Neanche l’afa bollente convince certi preti ad accorciare l’omelia domenicale. Al massimo, modificano l’orario estivo delle messe (di solito, tuttavia, sono gli unici che se ne avvantaggiano). 

Poi, di fronte a gente vestita da capo a piedi per rispetto del luogo sacro, gente che si sventaglia disperatamente, non rinunciano a un canto né a un minuto della loro conferenza. Ma, dico, che ci vuole? Se la temperatura supera i quaranta dentro la chiesa, dieci-quindici minuti di fervorino non sono sufficienti? 

Macchè, nemmeno gli avvisi parrocchiali smettono di infiorettare di chiacchiere. In un mondo di talkshow, nel regno dell’opinione, dove tutti parlano e parlano e le parole ci frastornano e sommergono, per spiccare, per distinguersi bisognerebbe stare zitti. 
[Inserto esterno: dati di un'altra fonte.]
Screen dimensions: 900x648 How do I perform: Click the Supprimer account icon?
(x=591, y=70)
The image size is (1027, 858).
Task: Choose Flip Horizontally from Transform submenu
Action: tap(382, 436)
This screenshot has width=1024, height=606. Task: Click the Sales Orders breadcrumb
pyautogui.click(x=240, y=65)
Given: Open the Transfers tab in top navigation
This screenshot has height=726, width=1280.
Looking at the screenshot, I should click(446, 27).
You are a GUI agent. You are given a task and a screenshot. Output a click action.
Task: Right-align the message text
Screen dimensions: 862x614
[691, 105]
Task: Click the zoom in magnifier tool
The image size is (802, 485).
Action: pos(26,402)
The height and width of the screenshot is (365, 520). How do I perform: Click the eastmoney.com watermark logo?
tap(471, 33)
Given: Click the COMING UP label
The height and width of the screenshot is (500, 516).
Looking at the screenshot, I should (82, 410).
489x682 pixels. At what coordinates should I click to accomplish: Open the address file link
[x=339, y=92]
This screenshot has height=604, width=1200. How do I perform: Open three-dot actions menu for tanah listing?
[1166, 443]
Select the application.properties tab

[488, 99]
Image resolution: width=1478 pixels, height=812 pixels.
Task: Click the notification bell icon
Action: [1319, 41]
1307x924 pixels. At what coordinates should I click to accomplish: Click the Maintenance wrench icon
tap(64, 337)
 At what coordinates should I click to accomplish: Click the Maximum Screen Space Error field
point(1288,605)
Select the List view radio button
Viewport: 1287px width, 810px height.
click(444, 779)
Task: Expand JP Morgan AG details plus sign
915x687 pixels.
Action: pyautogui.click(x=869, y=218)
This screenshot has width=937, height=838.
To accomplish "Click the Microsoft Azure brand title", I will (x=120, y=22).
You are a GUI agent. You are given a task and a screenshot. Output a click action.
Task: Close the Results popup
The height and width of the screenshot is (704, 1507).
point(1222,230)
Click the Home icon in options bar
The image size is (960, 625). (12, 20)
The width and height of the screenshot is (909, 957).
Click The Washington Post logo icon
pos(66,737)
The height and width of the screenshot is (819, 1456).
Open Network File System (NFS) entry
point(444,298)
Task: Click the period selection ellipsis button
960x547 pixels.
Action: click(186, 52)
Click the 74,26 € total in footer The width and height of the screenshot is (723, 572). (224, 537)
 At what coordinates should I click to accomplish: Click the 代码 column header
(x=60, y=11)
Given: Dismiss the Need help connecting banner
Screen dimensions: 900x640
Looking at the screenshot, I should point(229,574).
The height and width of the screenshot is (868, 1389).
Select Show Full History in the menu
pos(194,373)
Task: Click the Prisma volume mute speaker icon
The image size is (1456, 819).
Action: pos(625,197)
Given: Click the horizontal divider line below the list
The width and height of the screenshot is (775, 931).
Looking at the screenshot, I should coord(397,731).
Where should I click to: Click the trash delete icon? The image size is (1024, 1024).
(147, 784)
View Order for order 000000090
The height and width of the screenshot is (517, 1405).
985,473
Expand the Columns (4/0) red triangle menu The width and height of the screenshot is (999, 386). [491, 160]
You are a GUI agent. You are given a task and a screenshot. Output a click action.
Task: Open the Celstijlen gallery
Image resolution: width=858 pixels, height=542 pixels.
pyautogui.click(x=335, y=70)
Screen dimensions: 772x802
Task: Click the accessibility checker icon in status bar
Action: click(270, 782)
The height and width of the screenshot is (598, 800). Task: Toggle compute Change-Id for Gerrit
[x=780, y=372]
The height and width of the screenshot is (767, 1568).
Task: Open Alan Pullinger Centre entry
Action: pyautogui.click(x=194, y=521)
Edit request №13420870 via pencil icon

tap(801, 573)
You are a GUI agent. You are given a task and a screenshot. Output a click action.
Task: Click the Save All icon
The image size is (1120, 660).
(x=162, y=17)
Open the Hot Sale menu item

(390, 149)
Invece, figùrati. Venticinque-trenta minuti, tre quarti dell’intera messa. D’estate come d’inverno. Fossero, almeno, discorsi veramente interessanti. Sì, lo so che ognuno di noi crede di essere un grande oratore. 

Ma, chi ascolta, è già tanto se non gli tocca di sentire qualche mezza eresia. Nella maggior parte dei casi si tratta di pallosissimi intrattenimenti di carattere più o meno religioso. Temi: no al consumismo, sì all’equa distribuzione della ricchezza nel pianeta, sì alla giustizia sociale. Insomma, lo stesso, sputato, orizzonte materialistico che si rimprovera ai rimproverati. 

Ma ditemi voi se uno dovrebbe diventare cristiano (sacramenti-preghiera-ascesi) solo per ‘sta roba. La volete tutta? Eccola: non c’è bisogno neanche dei preti, per ‘sta roba.